# Keeping Remy's face clean



## maltlove (May 23, 2009)

Remy's face is so hard to keep clean. He gets his food all over it and then gets his face soaked in his water and it makes a huge mess. 
Does anyone have any tips or products that are good for cleaning a puppy's face?


----------



## princessre (Dec 23, 2008)

Awww...cute!

To keep water off, I love the dry face bayou water bowl from Pampered Pet Boutique

I feed mostly home cooked and a little kibble, which I think keeps the face much cleaner than canned food.

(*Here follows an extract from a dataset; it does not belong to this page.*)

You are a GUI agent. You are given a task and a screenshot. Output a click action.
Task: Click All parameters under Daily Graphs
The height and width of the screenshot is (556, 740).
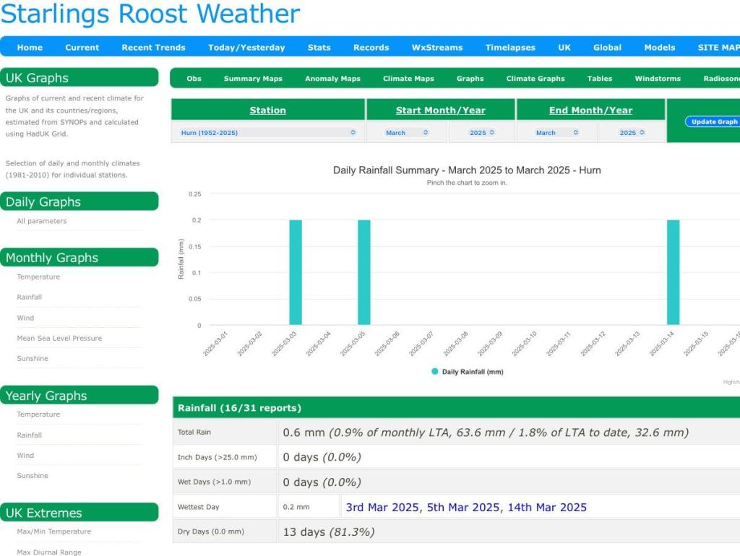pos(41,221)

We wash the face at least once a day with a shampoo, using a comb and vegetable sprayer. For a quicker cleanup, occasionally I use the Pro-Line Self-Rinse Plus which smells vinegary but dries clean and scentless. We bought the Happy Tails vanilla/blueberry thing that's popular here, and while it smells nice, I prefer the other methods. 

Good luck!!


----------



## Malsam (Sep 28, 2007)

i'm tired of using products to clean the aftermath so what I do now is using chopstick to feed them and let them lick off a fountain without letting their beards or mustache to even have contact with water. The country I living in now is extremely humid so a little water on them can leads to redness very soon.


----------



## frankie (Mar 6, 2008)

hi

i use snood for my girls.now i not need to wrap their face when i feed them wet food.i only put it on when they eat wet food.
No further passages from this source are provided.